On Dec. 6, 2012, the United States Court of Appeals for the Second Circuit issued its decision in MAN Ferrostaal, Inc., v. M/V AKILI, et al., holding that a vessel is liable in rem for damage to its cargo under maritime common law. The M/V AKILI, its owner, Akela Navigation Co. (“Akela”), and manager, Almi Marine Management (Almi”), appealed the District Court’s decision arguing that the court erred in holding: 1) the M/V AKILI liable in rem for damage to a cargo of “thin-walled” steel pipes shipped aboard the vessel; and 2) the Carriage of Goods by Sea Act (“COGSA”) applied to the vessel as a “carrier” under that act. MAN Ferrostaal (“Ferrostaal”) cross-appealed the District Court’s finding that Akela and Almi were not liable in personam for damage to Ferrostaal’s cargo under a bailment theory. Although the Second Circuit’s analysis of the issues differed from that of the District Court, the Circuit Court ultimately affirmed the District Court’s ruling.
In this case, a series of charters and sub-charters of the M/V AKILI were executed before the steel cargo was loaded on board. The original Time Charter Party specified that all bills of lading issued under the charter would incorporate “the General Clause Paramount or U.S. or Canadian Clause Paramount whichever applicable as attached.” The USA Clause Paramount is a clause designating COGSA as the controlling law with respect to the rights and liabilities of parties to a bill of lading. Defendant, S.M. China, sub-chartered the M/V AKILI for a voyage from Shanghai to Houston and then to New Orleans. Prior to chartering the M/V AKILI, S.M. China had executed a part-cargo charter with Ferrostaal for the carriage of the steel pipes from Shanghai to New Orleans. This part-cargo charter also contained a “Clause Paramount,” which stated in part that “any claims for loss or damage to cargo shall be governed by the Hague-Visby rules as if comprehensively applicable by law.” The Hague-Visby rules are an international convention, which (in all pertinent respects) are literally identical to the rules established by COGSA. This is no coincidence as the convention requires signatory countries to pass legislation embodying these rules. Upon the vessel’s arrival in New Orleans, it was discovered that the steel pipes were improperly stowed at the bottom of the cargo hold underneath a separate heavier pipe cargo.

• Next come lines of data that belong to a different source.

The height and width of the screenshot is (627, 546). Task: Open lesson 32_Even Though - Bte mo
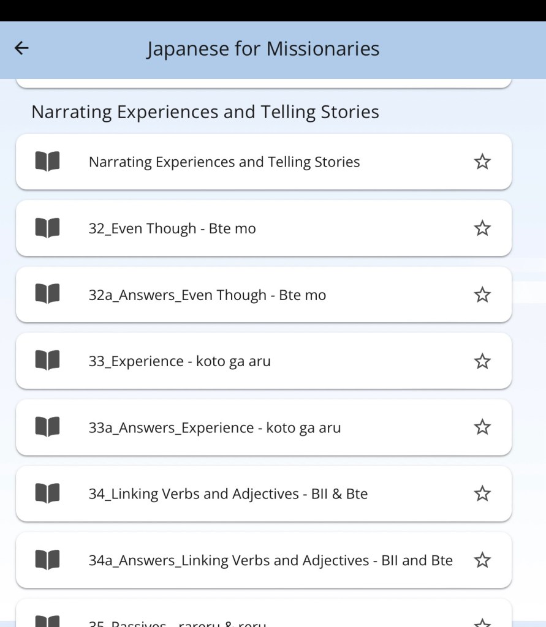tap(172, 228)
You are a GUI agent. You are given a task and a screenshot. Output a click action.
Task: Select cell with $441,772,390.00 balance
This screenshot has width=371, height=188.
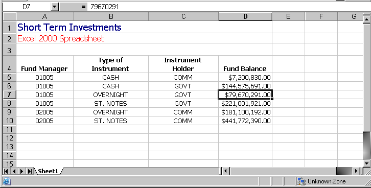[245, 121]
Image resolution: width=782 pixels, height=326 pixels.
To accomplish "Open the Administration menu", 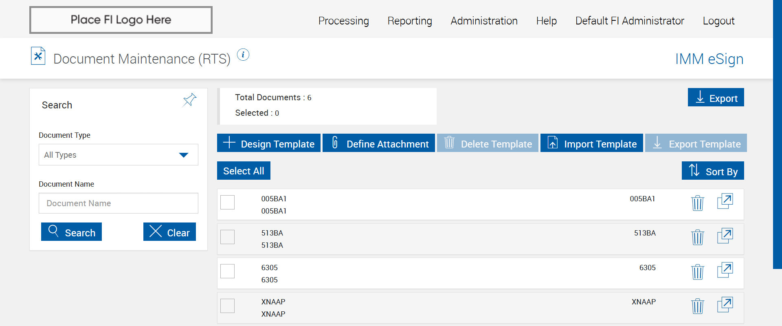I will point(484,21).
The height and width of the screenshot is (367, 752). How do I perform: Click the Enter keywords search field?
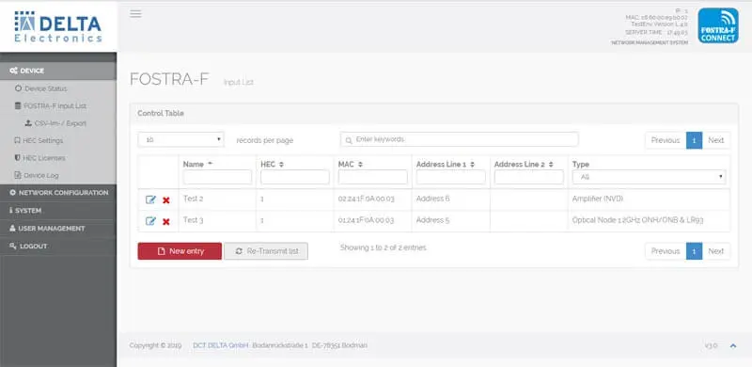(460, 139)
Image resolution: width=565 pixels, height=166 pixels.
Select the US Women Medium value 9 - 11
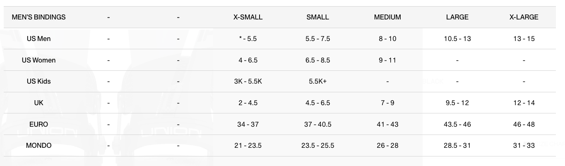pos(387,60)
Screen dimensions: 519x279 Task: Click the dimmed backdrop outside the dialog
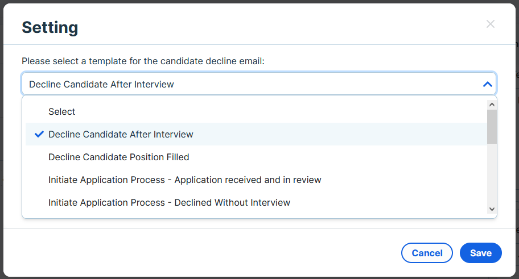click(x=260, y=1)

On July 9, 2007, Ferostaal filed an action in rem against the M/V AKILI and in personam against Akela, Almi, and S.M. China in the United States District Court for the Southern District of New York. On Feb. 9, 2009, Ferrostaal made an emergency motion to sever the in rem action and transfer it to the Eastern District of Louisiana as the M/V AKILI was expected to call a Louisiana port and the vessel represented the basis for in rem jurisdiction. In order to avoid the vessel’s arrest, Akela’s insurers posted a Letter of Undertaking. Pursuant to a Stipulation and Consent Order, the parties agreed in rem jurisdiction was appropriate and all claims would be tried on the merits in New York. After a bench trial, Judge Cote used a combination of maritime law and COGSA to find the M/V AKILI liable in rem, holding that because the M/V AKILI set sail with the cargo, it was deemed to have ratified the bill of lading, and therefore is liable in rem as a COGSA carrier.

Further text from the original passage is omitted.